▸ **Page extract**:
BEGIN

JESSE WEBSTER, 08899-424.

The opinion of the court was delivered by: James B. Zagel United States District Judge

Judge James B. Zagel


Petitioner was convicted of conspiracy with intent to distribute kilogram quantities of cocaine, possession with intent to distribute fifteen kilograms of cocaine, attempted possession with intent to distribute twenty-five kilograms of cocaine and two counts of false statements on his 1992 and 1993 tax returns. I sentenced him to life in prison under a mandatory guideline regime. His conviction and sentence were upheld on appeal. United States v. Webster, 151 F.3d 1034 (7th Cir. 1998) (1998 WL 322595). Certiorari was denied October 8, 1998 and he filed for § 2255 relief. About eighteen months later, he sought to add more claims by amendment to the petition.

I examine his claims to determine (1) whether those in the amended petition relate back to the original petition under Mayle v. Felix, 545 U.S. 6444 (2005), (2) whether any of the claims are properly raised in a post-appeal § 2255 petition, and (3) whether any of the non-foreclosed claims have merit. I may also weigh the merits of foreclosed claims.

END

▸ **Information given**:

BEGIN

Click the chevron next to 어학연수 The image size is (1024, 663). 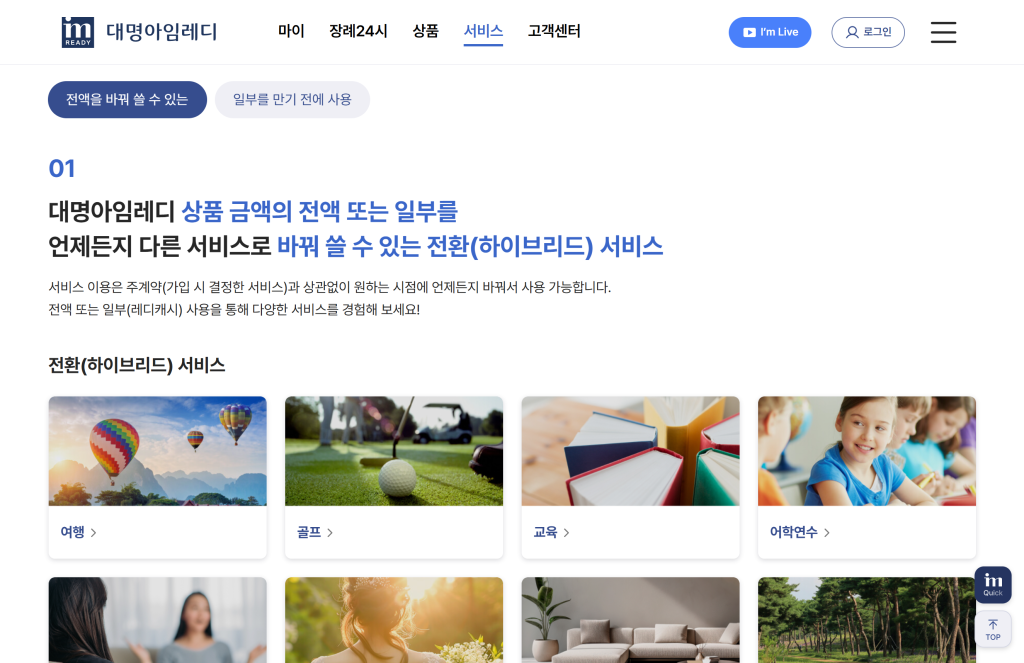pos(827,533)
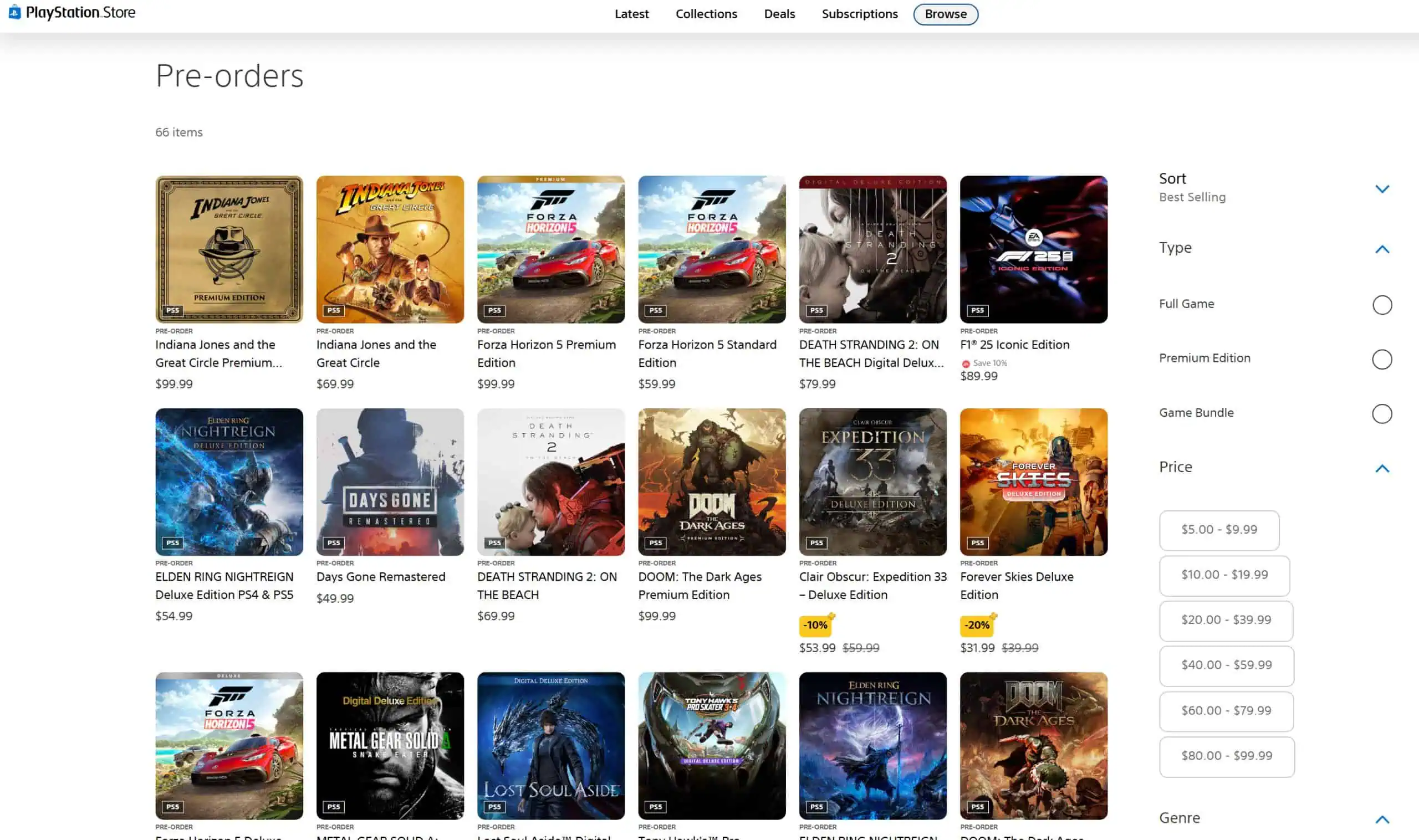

END
BEGIN

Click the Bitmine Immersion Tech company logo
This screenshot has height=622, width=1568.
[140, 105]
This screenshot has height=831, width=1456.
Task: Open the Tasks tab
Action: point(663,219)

END
BEGIN

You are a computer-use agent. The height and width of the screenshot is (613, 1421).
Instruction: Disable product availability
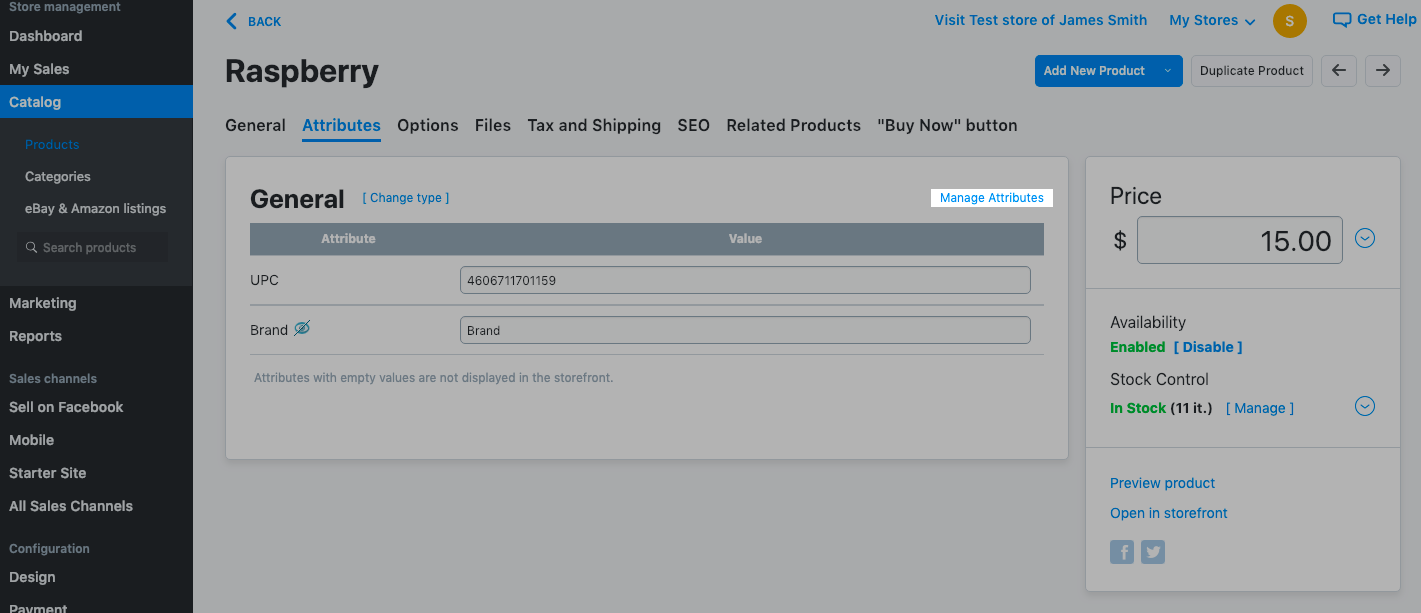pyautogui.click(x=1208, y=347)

END

▸ **Set task A**:
Answer these from the court opinion:
(i) How many kilograms of cocaine were involved in the possession with intent to distribute count?
(ii) On what date was certiorari denied?
(iii) What is the first question the judge says he will examine about the claims?
▸ **Set task B**:
Write a continuation of the court opinion on the § 2255 petition, starting right after its last sentence.
The material above has nothing to do with what is asked here.

▸ **Right answer A**:
(i) Fifteen kilograms.
(ii) October 8, 1998.
(iii) Whether the claims in the amended petition relate back to the original petition under Mayle v. Felix.

▸ **Right answer B**:
A. Ineffective Assistance of Counsel at Trial and Appeal

Some of these claims were timely raised, but the amendment added four specifications.*fn1

Three of these four (the ones that could have been raised on appeal) should not, I think, be deemed to relate back to the original ineffectiveness claim and are time-barred.

The original allegation of ineffective counsel was based on failures to investigate, to inform the client of a conflict of interest, to refuse stipulations, to tender instruction on using transcripts, and failure to object to evidence not admitted at trial. Three of the later allegations are just over the borderline that would distinguish new grounds from grounds that relate back. I go on to examine their merits.

Judicial examination of claims of ineffective assistance of counsel requires considerable deference to the judgment of defense counsel. Objective standards of reasonableness apply and, even where performance is deficient, prejudice to the defendant must be shown. United States v. Lindsay, 157 F.3d 532 (7th Cir. 1998), Strickland v. Washington, 466 U.S. 668 (1984).

Failure of counsel to tender instructions on use of audio transcripts, and, in particular, Transcript 14, was reasonable. There were no significant discrepancies between tape and transcript cited by Petitioner and none I recall from the trial. What was inaudible could not be considered because it was inaudible, and inaudible portions were not substantial. The bottom line is that Petitioner does not show prejudice.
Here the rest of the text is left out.